*DESKRIPSI LATIHAN*. Menurut teks tentang nikah sirri, apa arti kata Arab سر (sirrun)?

*KUTIPAN TERPILIH*.
Mubadalah.id – Kadang kita salah kaprah dalam menyebut istilah yang digunakan untuk mendefinisikan sesuatu perkara yang berkaitan dengan hukum, yang sebenarnya hal itu sudah ‘paten’ didefinisikan oleh ulama klasik. Misalnya tentang penyebutan ‘nikah sirri’ dalam pengertian hukum di Indonesia. Definisi ini berbeda dengan pengertian yang sudah diberikan oleh fuqaha dalam kutub al mu’tabarah.
Dalam kehidupan berbangsa dan bermasyarakat di Indonesia, warga Muslim menghadapi dualisme hukum. Satu sisi kita dihadapkan pada wawasan dalam fiqh, sedang di sisi lain kita juga dihadapkan hukum aturan negara. Tidak mengapa apabila kedua hukum tersebut tidak kontradiksi. Namun, yang kita temukan kedua hukum tersebut kadang berbeda, bukan saja pengertiannya tetapi juga hukumnya. Keadaan ini kadang membuat masyarakat kesulitan dan menjadi bingung, ikut yang mana?
Seperti halnya dalam nikah sirri. Istilah ini berasal dari bahasa Arab dari kata سر (sirrun) yang artinya rahasia. Yakni pernikahan yang dilaksanakan secara rahasia dan tertutup. Bisa jadi dengan syarat rukun nikahnya sudah terpenuhi. Oleh karenanya hukum nikah demikian menurut fiqh tetap dipandang sah.
Nah, makna ini berbeda dengan ketentuan istilah hukum negara di Indonesia. Nikah sirri di Indonesia tidak dipandang sah. Hal itu karena nikah sirri dilaksanakan di bawah tangan, sehingga tidak dicatatkan.
Perlu diketahui, seperti yang sudah saya jelaskan minggu lalu, bahwa produk hukum keluarga di Indonesia ini bersumber dari fiqh mazhab Syafi’i. Di mana makna nikah sirri menurut mazhab Syafi’i juga sama dengan definisi fuqaha yang lainnya. Lalu dari mana istilah nikah sirri di Indonesia yang demikian itu?
Sebenarnya persoalan nikah demikian itu berpuncak pada persoalan “الإشهاد” (persaksian) dalam akad nikah. Saksi yang dimaksud di sini tentunya kesaksian manusia. Di mana tentang kesaksian ini para ulama memberi ketentuan sebagai syarat sah nikah, antaranya dengan minimal 2 orang saksi laki-laki tidak dari perempuan.

(Catatan posisi target)
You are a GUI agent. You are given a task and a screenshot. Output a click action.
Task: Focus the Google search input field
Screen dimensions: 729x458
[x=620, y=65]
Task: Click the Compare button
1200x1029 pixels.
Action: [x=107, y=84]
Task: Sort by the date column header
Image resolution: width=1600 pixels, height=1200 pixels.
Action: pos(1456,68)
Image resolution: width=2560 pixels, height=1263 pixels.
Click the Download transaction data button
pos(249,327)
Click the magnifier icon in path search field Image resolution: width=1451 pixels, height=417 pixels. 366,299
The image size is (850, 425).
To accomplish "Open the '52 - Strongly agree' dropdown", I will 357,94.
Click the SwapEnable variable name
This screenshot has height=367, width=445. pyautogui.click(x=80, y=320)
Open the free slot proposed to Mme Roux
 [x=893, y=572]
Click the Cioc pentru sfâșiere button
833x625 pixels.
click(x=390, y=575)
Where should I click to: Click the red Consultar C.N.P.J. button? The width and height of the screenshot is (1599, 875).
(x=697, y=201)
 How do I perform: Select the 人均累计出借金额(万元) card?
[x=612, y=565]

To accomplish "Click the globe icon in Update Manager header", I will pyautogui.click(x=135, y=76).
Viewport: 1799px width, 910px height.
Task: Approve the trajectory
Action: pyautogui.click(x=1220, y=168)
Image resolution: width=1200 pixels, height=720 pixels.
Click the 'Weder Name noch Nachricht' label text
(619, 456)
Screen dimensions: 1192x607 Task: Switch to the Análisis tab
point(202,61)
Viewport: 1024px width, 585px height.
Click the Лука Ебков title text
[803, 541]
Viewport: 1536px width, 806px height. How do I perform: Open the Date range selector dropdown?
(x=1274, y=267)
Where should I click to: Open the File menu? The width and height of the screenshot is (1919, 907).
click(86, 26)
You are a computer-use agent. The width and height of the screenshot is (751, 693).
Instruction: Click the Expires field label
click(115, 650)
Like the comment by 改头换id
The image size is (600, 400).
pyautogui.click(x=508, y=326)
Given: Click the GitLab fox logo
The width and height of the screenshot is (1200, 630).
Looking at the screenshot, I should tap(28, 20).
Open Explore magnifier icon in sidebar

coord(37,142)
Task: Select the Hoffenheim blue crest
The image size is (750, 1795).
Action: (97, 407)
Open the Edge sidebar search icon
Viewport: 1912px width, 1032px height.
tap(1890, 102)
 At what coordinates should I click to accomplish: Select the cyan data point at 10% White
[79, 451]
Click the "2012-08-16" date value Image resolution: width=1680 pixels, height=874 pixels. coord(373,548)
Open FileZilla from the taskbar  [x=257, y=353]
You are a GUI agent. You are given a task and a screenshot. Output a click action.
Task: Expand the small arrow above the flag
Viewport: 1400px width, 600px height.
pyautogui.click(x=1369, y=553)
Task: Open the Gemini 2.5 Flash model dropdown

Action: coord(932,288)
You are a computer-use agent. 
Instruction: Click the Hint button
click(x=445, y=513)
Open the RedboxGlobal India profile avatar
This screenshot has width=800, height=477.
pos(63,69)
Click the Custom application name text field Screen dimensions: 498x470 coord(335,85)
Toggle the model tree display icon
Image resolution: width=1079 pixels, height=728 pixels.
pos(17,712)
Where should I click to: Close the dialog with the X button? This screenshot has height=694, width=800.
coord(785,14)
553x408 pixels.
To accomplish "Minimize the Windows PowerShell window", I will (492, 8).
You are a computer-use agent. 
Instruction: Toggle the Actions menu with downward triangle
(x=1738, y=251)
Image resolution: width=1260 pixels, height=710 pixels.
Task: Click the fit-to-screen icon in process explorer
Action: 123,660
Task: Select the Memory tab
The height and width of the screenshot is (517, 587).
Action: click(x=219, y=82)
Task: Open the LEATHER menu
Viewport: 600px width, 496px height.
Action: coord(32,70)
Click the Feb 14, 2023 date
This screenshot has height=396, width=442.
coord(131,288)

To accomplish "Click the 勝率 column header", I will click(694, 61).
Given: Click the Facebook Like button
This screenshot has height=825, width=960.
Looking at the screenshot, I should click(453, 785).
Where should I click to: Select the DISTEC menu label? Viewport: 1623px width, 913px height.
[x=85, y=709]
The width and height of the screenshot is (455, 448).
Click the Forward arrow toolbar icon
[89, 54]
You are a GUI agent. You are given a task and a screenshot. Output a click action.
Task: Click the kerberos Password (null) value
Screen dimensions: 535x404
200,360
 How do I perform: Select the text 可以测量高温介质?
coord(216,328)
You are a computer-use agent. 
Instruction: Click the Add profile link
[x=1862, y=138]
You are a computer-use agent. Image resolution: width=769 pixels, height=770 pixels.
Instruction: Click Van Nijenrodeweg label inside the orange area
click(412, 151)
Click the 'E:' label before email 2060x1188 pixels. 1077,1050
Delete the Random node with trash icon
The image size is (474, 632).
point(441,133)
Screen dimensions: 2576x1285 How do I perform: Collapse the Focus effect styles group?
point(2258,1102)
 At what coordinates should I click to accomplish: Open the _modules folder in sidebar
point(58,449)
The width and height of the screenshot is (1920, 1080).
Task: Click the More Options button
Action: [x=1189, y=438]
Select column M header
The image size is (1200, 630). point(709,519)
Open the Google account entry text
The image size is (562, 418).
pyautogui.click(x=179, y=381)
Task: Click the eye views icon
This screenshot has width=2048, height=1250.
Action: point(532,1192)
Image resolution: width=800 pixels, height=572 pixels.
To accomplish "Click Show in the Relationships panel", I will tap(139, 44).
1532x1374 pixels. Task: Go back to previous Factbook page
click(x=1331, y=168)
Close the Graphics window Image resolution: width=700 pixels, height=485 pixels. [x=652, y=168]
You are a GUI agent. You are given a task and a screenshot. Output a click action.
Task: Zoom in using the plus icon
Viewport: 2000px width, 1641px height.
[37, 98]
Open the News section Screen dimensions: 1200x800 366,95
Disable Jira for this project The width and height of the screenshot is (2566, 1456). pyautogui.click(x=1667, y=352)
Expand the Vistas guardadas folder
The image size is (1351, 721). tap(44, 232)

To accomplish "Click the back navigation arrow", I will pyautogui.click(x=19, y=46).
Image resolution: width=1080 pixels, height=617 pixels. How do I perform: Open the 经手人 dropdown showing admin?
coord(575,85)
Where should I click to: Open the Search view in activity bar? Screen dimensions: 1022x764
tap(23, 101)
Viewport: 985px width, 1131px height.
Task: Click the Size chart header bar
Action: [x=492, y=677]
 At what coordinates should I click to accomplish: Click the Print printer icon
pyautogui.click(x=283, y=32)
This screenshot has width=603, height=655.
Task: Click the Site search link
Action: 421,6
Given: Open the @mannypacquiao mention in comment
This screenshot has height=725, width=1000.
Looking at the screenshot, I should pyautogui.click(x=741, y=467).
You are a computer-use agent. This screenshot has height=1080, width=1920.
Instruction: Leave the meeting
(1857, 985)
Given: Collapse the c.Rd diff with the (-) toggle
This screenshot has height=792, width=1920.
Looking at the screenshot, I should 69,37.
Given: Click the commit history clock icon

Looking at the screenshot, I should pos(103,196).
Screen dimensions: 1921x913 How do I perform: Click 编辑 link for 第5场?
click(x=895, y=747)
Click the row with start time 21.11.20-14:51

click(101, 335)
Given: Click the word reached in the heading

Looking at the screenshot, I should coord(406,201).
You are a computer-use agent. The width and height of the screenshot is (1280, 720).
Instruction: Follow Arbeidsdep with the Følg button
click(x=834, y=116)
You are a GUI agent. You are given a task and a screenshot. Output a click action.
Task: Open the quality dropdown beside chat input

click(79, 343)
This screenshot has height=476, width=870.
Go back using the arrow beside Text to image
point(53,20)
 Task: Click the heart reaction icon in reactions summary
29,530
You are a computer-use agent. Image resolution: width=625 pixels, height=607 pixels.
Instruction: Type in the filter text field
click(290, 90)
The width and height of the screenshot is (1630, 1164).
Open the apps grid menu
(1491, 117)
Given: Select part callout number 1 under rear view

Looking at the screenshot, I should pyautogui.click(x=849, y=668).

*HASIL TUGAS*. Kata سر (sirrun) berarti rahasia.